In this example, the first prediction is taken into account only if it's score is greater than 1.0. The threshold you use is entirely up to you but know that scores lower than 1.0 are typically poor matches. And this is all the code you need to create a simple application that can recognize pre-defined gestures (see the source code of the project GesturesDemo):

Gestures overlay

In the example above, the GestureOverlayView was used as a normal view, embedded inside a LinearLayout. However, as its name suggests, it can also be used as an overlay on top of other views. This can be useful to recognize gestures in a game or just anywhere in the UI of an application. In the second example, called GesturesListDemo, we'll create an overlay on top of a list of contacts. We start again in Gestures Builder to create a new set of pre-defined gestures:

And here is what the XML layout looks like:

<android.gesture.GestureOverlayView
    xmlns:android="http://schemas.android.com/apk/res/android"
    android:id="@+id/gestures"
    android:layout_width="fill_parent"
    android:layout_height="fill_parent"
    
    android:gestureStrokeType="multiple"
    android:eventsInterceptionEnabled="true"
    android:orientation="vertical">

    <ListView
        android:id="@android:id/list"  
        android:layout_width="fill_parent" 
        android:layout_height="fill_parent"  />

</android.gesture.GestureOverlayView>

In this application, the gestures view is an overlay on top of a regular ListView. The overlay also specifies a few properties that we did not need before:

  • gestureStrokeType: indicates whether we want to recognize gestures made of a single stroke or multiple strokes. Since one of our gestures is the "+" symbol, we need multiple strokes
  • eventsInterceptionEnabled: when set to true, this property tells the overlay to steal the events from its children as soon as it knows the user is really drawing a gesture. This is useful when there's a scrollable view under the overlay, to avoid scrolling the underlying child as the user draws his gesture
  • orientation: indicates the scroll orientation of the views underneath. In this case the list scrolls vertically, which means that any horizontal gestures (like action_delete) can immediately be recognized as a gesture. Gestures that start with a vertical stroke must contain at least one horizontal component to be recognized. In other words, a simple vertical line cannot be recognized as a gesture since it would conflict with the list's scrolling.

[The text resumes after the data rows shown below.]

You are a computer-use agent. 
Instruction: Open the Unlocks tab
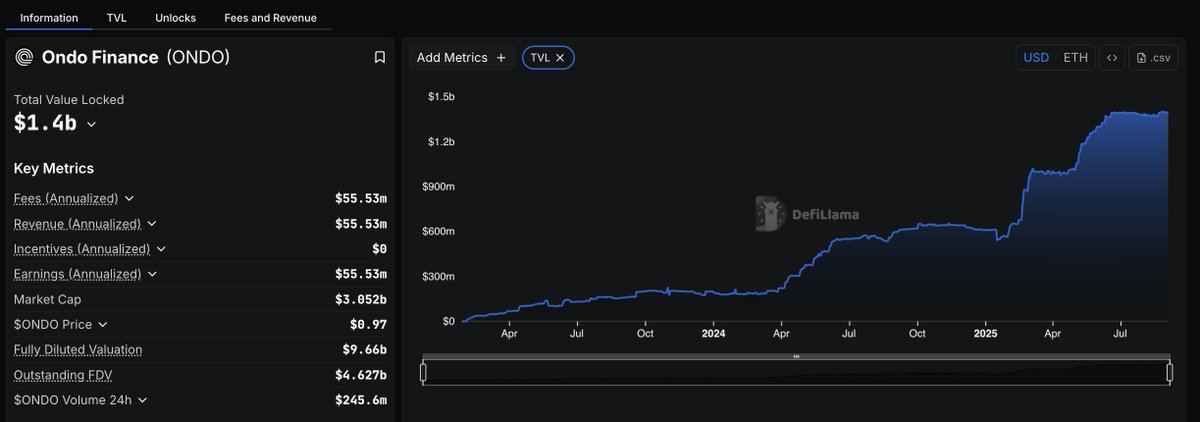coord(176,18)
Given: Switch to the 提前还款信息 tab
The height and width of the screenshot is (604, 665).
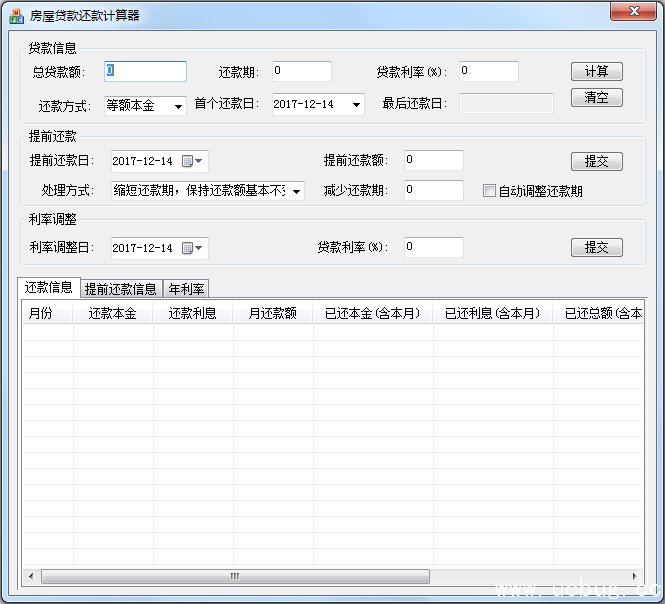Looking at the screenshot, I should (x=121, y=289).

The code used to load and set up the gestures library and overlay is exactly the same as before. The only difference is that we now check the name of the predictions to know what the user intended to do:

public void onGesturePerformed(GestureOverlayView overlay, Gesture gesture) {
    ArrayList<Prediction> predictions = mLibrary.recognize(gesture);
    if (predictions.size() > 0 && predictions.get(0).score > 1.0) {
        String action = predictions.get(0).name;
        if ("action_add".equals(action)) {
            Toast.makeText(this, "Adding a contact", Toast.LENGTH_SHORT).show();
        } else if ("action_delete".equals(action)) {
            Toast.makeText(this, "Removing a contact", Toast.LENGTH_SHORT).show();
        } else if ("action_refresh".equals(action)) {
            Toast.makeText(this, "Reloading contacts", Toast.LENGTH_SHORT).show();
        }
    }
}

The user is now able to draw his gestures on top of the list without interfering with the scrolling:

The overlay even gives visual clues as to whether the gesture is considered valid for recognition. In the case of a vertical overlay, for instance, a single vertical stroke cannot be recognized as a gesture and is therefore drawn with a translucent color:

It's your turn

Adding support for gestures in your application is easy and can be a valuable addition. The gestures API does not even have to be used to recognize complex shapes; it will work equally well to recognize simple swipes. We are very excited by the possibilities the gestures API offers, and we're eager to see what cool applications the community will create with it.